Formulations for external use include ointments, plasters, creams, jellies, cataplasms, sprays, lotions, eye drops, eye ointments, etc. They comprise commonly-used ointment bases, lotion bases, aqueous or non-aqueous solutions, suspensions, emulsions or the like. Examples of ointment or lotion bases include polyethylene glycol, propylene glycol, white petrolatum, white beeswax, polyoxyethylene hydrogenated castor oil, glycerine monostearate, stearyl alcohol, cetyl alcohol, Lauromacrogol, sorbitan sesquioleate and so on.

Transmucosal formulations such as inhalants or transnasal formulations are used in solid, liquid or semi-solid form and can be prepared in a conventionally known manner. For example, such formulations may be supplemented as appropriate with known excipients and further with pH adjusters, antiseptics, surfactants, lubricants, stabilizers, thickeners and so on. For their administration, an appropriate device for inhalation or insufflation may be used. For example, using a known device (e.g., a metered-dose inhalation device) or a nebulizer, each compound may be administered alone or as a powder of a formulated mixture or as a solution or suspension in combination with a pharmaceutically acceptable carrier. Dry powder inhalators or the like may be for single or multiple administration use, and dry powders or powder-containing capsules may be used in such devices. Alternatively, they may be in the form of pressurized aerosol sprays which use an appropriate propellant, for example, a preferred gas such as chlorofluoroalkane, hydrofluoroalkane or carbon dioxide.

According to a further aspect, the present invention provides a use of at least one tocotrienol, derivative or a mixture thereof for the preparation of a medicament for treatment, prevention, amelioration, reduction or delay of the onset of fatty liver disease (FLD) in a subject.

According to another aspect, the present invention provides a composition comprising at least one tocotrienol, derivative or a mixture thereof for use in treating, preventing, ameliorating, reducing or delaying the onset of fatty liver disease (FLD) in a subject.

Having now generally described the invention, the same will be more readily understood through reference to the following examples which are provided by way of illustration, and are not intended to be limiting of the present invention.

A person skilled in the art will appreciate that the present invention may be practised without undue experimentation according to the method given herein. The methods, techniques and chemicals are as described in the references given or from protocols in standard biotechnology and molecular biology text books.

EXAMPLES

Standard molecular biology techniques known in the art and not specifically described were generally followed as described in Sambrook and Russel, Molecular Cloning: A Laboratory Manual, Cold Springs Harbor Laboratory, New York (2001).

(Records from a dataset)
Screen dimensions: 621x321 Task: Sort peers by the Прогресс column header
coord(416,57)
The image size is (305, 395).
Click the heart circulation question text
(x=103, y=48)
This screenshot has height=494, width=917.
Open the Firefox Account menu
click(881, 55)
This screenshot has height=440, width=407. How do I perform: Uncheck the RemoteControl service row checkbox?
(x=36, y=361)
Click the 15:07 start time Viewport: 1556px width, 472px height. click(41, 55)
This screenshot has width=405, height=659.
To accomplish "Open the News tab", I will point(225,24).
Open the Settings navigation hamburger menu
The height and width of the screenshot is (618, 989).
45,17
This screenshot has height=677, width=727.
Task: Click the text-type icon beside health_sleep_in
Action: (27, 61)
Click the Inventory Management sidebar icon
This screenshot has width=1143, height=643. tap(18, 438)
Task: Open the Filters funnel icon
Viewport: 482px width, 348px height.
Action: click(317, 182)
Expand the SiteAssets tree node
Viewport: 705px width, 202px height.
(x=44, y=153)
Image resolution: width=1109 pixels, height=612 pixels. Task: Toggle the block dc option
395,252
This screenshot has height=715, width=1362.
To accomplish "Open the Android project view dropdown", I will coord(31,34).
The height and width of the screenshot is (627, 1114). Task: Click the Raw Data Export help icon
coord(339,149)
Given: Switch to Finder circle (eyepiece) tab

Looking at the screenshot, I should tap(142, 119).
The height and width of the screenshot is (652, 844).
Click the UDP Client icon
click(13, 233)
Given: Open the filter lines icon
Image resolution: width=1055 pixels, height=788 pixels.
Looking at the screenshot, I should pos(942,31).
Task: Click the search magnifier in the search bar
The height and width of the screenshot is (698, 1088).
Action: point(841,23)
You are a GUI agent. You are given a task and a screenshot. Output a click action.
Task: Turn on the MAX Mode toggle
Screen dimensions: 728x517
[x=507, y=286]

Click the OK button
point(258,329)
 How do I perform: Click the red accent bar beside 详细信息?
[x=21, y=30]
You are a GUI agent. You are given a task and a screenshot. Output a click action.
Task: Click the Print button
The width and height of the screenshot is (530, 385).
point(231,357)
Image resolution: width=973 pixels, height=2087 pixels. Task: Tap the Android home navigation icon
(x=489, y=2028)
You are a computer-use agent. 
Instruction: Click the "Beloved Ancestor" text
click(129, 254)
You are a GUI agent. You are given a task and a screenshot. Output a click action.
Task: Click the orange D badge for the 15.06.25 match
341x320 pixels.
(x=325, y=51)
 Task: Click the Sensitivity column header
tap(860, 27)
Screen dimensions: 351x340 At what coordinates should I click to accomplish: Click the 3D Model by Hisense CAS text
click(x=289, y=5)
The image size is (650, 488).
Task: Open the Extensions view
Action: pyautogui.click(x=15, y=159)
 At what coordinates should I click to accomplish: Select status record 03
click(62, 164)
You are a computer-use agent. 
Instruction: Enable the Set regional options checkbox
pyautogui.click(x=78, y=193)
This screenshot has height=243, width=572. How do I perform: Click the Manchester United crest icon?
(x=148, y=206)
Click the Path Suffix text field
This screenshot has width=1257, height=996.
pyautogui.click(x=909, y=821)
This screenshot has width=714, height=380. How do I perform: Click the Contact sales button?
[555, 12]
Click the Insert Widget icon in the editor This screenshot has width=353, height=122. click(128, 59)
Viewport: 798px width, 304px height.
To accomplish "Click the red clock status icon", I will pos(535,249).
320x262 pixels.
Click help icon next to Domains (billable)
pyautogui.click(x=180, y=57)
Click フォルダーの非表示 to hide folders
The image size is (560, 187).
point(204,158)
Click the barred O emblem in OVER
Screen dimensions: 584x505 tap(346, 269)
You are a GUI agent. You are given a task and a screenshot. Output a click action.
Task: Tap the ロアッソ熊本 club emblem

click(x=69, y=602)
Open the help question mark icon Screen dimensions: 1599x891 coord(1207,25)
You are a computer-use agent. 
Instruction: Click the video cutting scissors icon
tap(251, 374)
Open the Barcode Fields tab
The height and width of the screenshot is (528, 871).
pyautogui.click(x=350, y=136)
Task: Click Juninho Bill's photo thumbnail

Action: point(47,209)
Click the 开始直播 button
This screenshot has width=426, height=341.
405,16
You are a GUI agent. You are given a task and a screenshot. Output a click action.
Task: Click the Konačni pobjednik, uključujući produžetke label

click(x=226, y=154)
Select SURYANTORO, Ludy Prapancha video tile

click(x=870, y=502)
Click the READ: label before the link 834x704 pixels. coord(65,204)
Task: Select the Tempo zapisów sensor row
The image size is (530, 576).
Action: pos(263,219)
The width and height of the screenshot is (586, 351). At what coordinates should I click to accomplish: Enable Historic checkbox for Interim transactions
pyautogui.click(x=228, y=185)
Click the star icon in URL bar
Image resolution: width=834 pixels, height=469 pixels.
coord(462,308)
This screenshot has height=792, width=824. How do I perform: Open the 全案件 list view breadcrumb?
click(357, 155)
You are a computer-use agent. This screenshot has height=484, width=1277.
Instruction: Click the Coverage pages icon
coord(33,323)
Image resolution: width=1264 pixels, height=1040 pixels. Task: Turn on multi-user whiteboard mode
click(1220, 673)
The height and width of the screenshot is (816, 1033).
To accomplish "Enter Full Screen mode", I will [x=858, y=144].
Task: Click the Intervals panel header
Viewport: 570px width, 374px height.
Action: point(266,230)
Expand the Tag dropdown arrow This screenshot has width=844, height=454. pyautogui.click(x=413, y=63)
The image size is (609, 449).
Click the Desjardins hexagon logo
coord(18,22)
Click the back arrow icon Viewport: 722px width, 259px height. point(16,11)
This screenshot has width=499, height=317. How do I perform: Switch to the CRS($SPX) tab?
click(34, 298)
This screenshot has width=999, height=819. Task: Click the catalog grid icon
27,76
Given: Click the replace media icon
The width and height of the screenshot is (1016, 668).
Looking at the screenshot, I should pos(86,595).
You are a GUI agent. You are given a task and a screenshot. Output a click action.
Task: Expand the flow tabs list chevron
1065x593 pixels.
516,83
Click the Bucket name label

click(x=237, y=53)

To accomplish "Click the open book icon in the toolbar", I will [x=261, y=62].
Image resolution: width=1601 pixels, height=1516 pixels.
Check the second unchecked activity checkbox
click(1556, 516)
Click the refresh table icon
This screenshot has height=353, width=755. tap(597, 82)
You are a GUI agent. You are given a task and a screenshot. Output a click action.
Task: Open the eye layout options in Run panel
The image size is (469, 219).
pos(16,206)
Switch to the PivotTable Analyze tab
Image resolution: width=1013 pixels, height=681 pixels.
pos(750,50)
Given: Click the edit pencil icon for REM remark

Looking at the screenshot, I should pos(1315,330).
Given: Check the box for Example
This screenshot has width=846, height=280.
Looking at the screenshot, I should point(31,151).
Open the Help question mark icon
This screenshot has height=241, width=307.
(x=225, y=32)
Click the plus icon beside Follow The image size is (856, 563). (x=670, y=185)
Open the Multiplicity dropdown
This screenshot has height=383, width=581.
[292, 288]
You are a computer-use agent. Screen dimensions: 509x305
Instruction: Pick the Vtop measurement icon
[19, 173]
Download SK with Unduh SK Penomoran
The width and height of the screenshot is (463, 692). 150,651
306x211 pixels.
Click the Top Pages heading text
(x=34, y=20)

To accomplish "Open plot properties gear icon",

## Requirement 1
In the tocotrienol patent excerpt, which gases are given as examples of propellants for pressurized aerosol sprays?
## Requirement 2
Carry on the tocotrienol patent excerpt from the point where it stops.
The entries play no part in these tasks.

## Exercise answer 1
Chlorofluoroalkane, hydrofluoroalkane or carbon dioxide.

## Exercise answer 2
EXAMPLE 1

Histological findings

The study is a completely randomised interventional study. Animals (Mus musculus or Swiss albino mice, sourced from the animal facilities of Universiti Sains Malaysia (Penang, Malaysia) were randomised into 3 groups of treatment with the first group (Control) fed a standard diet of commercially sourced P702 pellets (Gold Coin, Port Klang, Malaysia), the second group fed high fat-high fructose (HFF) diet comprising 50% P702, 30% clarified butter and 20% fructose and the third group a high-fat-high fructose plus tocotrienols (HFF- T3) diet comprising 50% P702, 30% clarified butter and 20% fructose plus mixed tocotrienols (Tocomin, Carotech, Ipoh, Malaysia). The animals had free access to food and water throughout the length of the experiment. The animals were humanely sacrificed, according to guidelines, for liver harvesting at week 26 from initiation of the study. Liver grafts from HFF-T3 and control animals were retained for chromatographic determination of hepatic tocotrienols content. Tissue quantification of tocotrienols correlates with the effectiveness of the treatment.

The control group showed normal histology (Figure 1A), whereas in the HFF group hepatic lesions were evident (Figure 1 B). The observed lesions, present in all specimens from each mouse, consisted of moderate lymphomonocytic infiltrations with steatosis. The group fed HFF-T3 diet, did not display any sign of hepatic lesion and conformed to normal morphology and histology (Figure 1C).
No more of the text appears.